>> start Data supplied
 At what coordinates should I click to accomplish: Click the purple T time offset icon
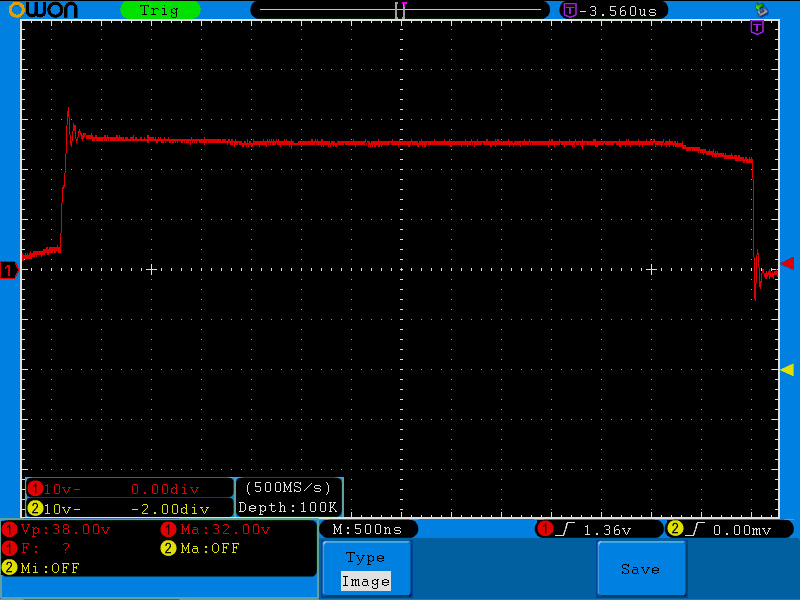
>> end Data supplied
>> start Data supplied
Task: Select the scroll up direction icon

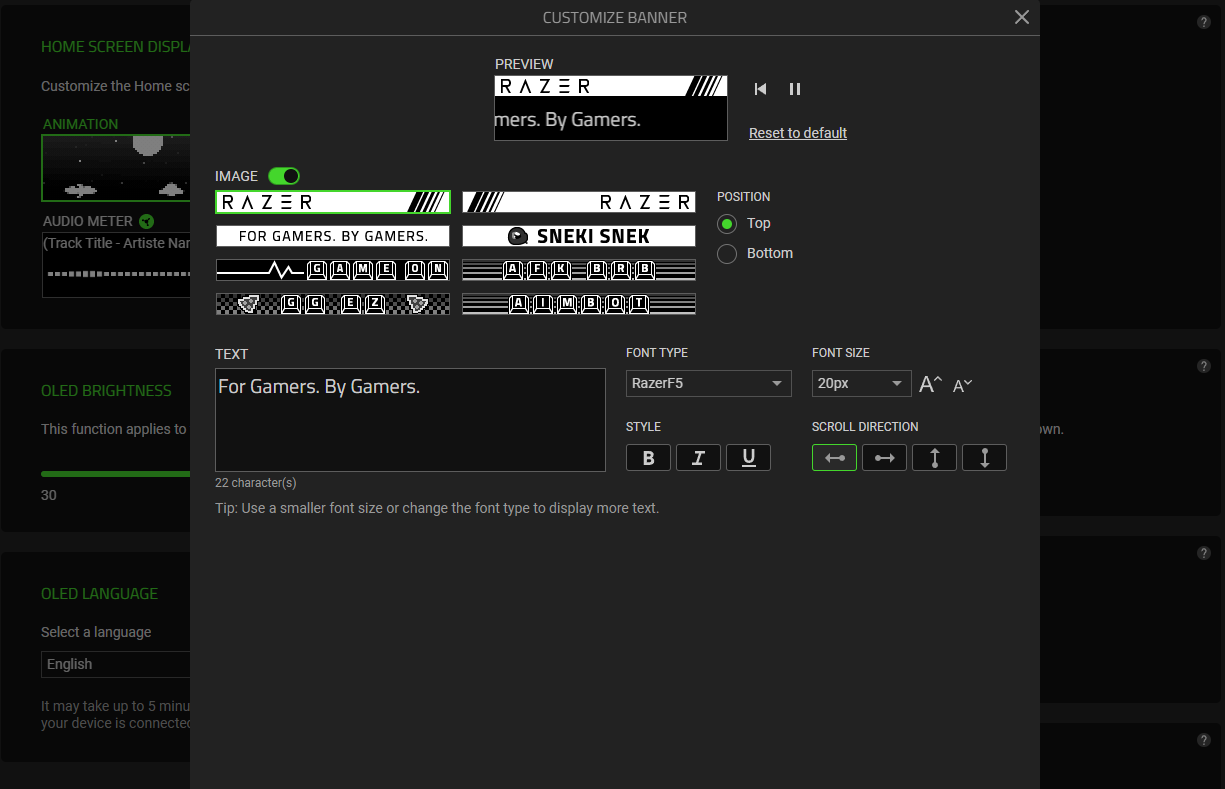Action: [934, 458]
>> end Data supplied
>> start Data supplied
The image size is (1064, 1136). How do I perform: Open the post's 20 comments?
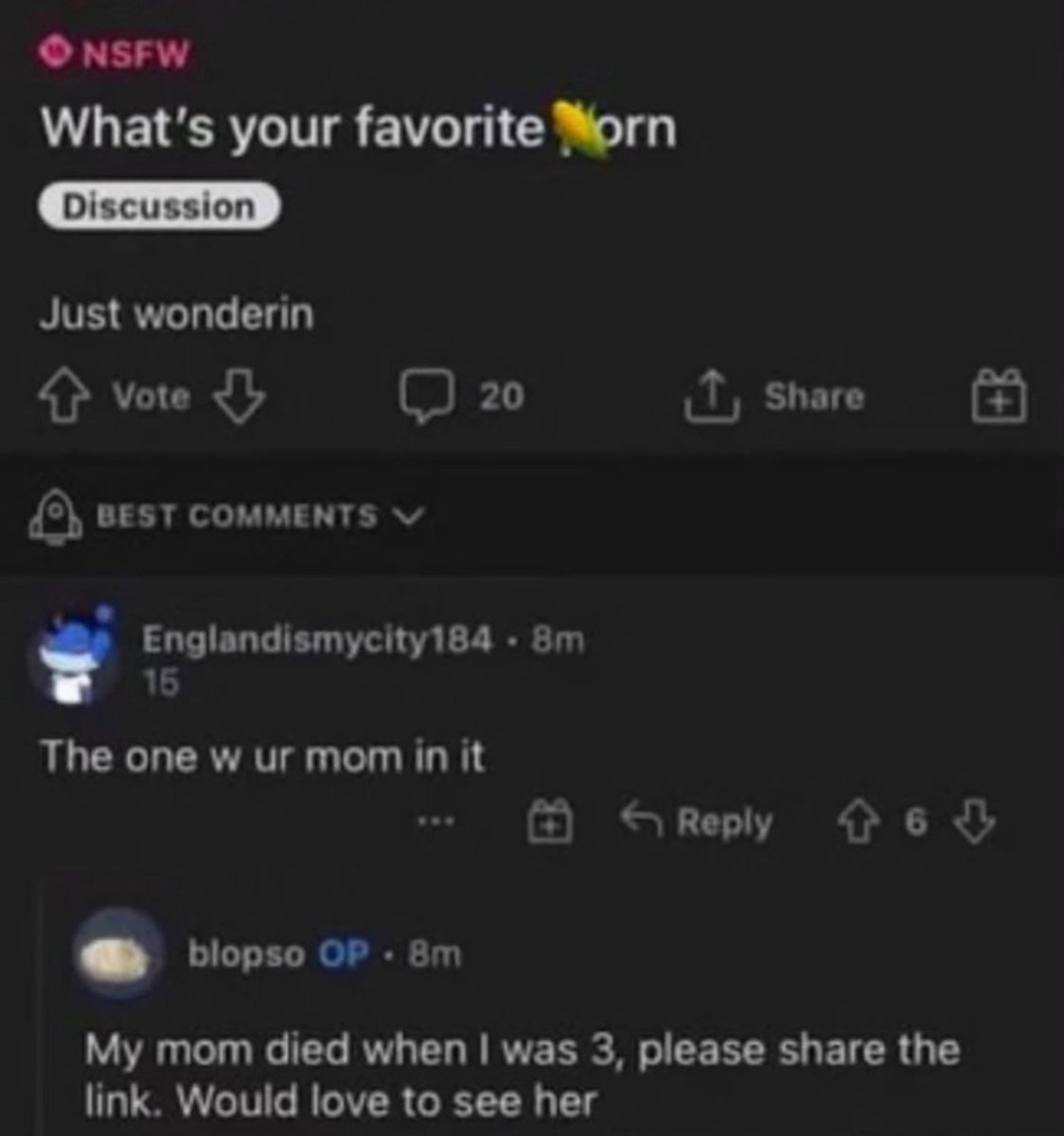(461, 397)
>> end Data supplied
• _Task instructions_: Please count how many lines of the material above contain the word "icon". Reply with the number alone.

• _Written reply_: 2